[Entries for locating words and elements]
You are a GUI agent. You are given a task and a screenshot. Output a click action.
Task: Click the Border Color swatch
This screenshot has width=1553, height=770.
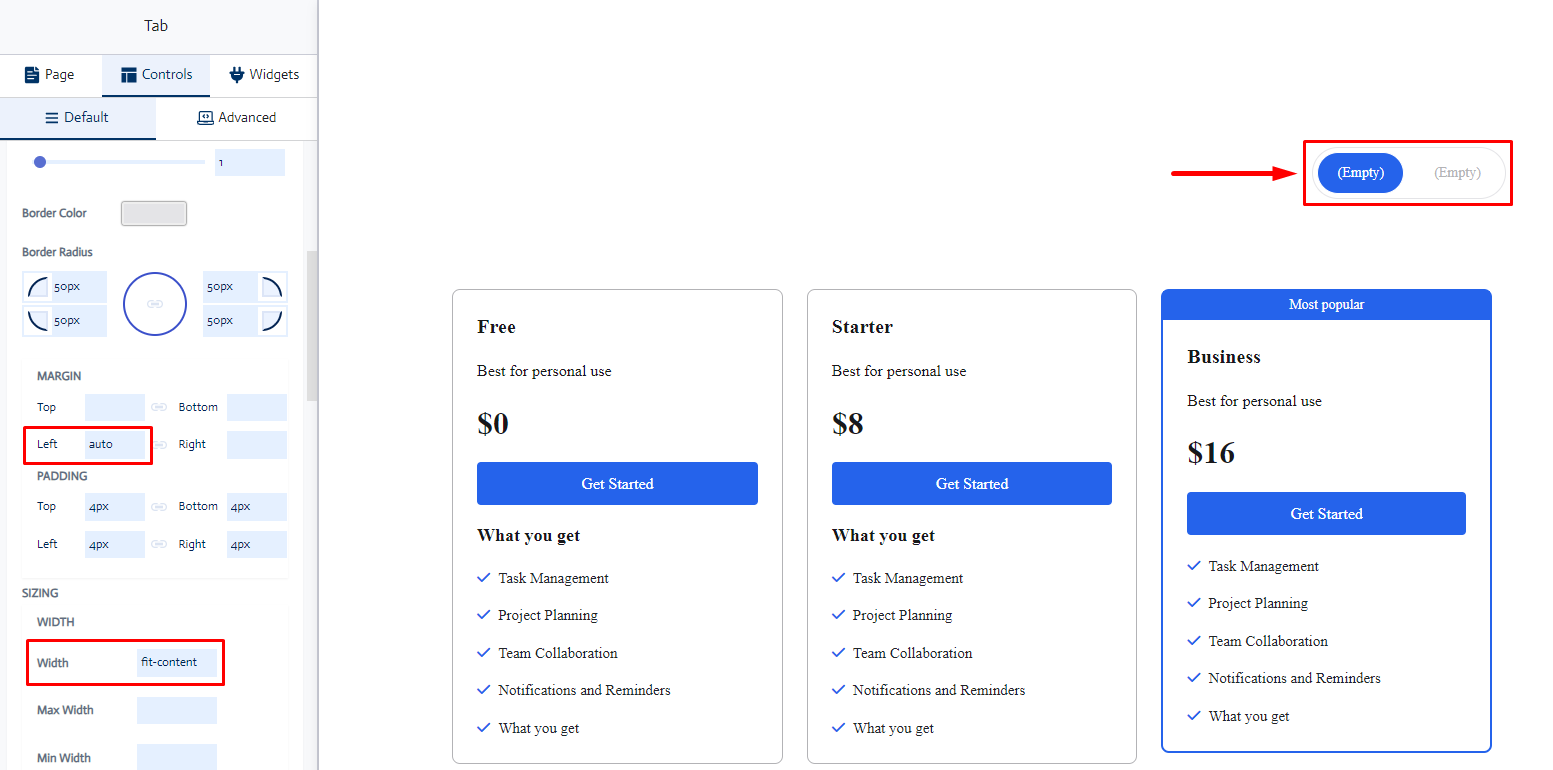(154, 213)
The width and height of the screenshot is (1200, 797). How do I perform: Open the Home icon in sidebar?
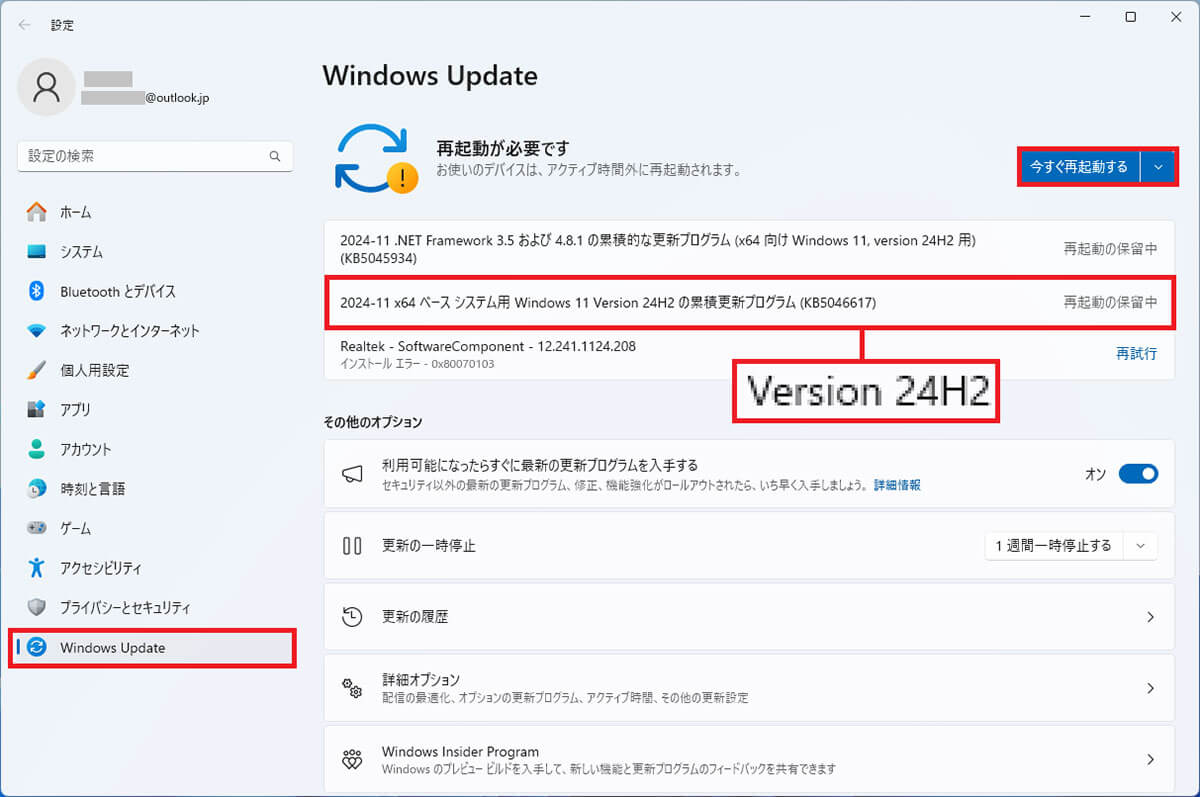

▶ [WORK INSTRUCTIONS]: Please write out all the entries again, requests included, and scale every coordinate in the answers by 0.5, rounding to whole numbers with halves going up. Keep the numbers in the requests unchanged, and omit the pictures.

▶ [RESULT OF THIS TASK]:
You are a GUI agent. You are given a task and a screenshot. Output a click action.
Task: Click the Border Color swatch
This screenshot has width=1553, height=770.
(77, 107)
The width and height of the screenshot is (1200, 797). How do I perform: Open the Home icon in sidebar?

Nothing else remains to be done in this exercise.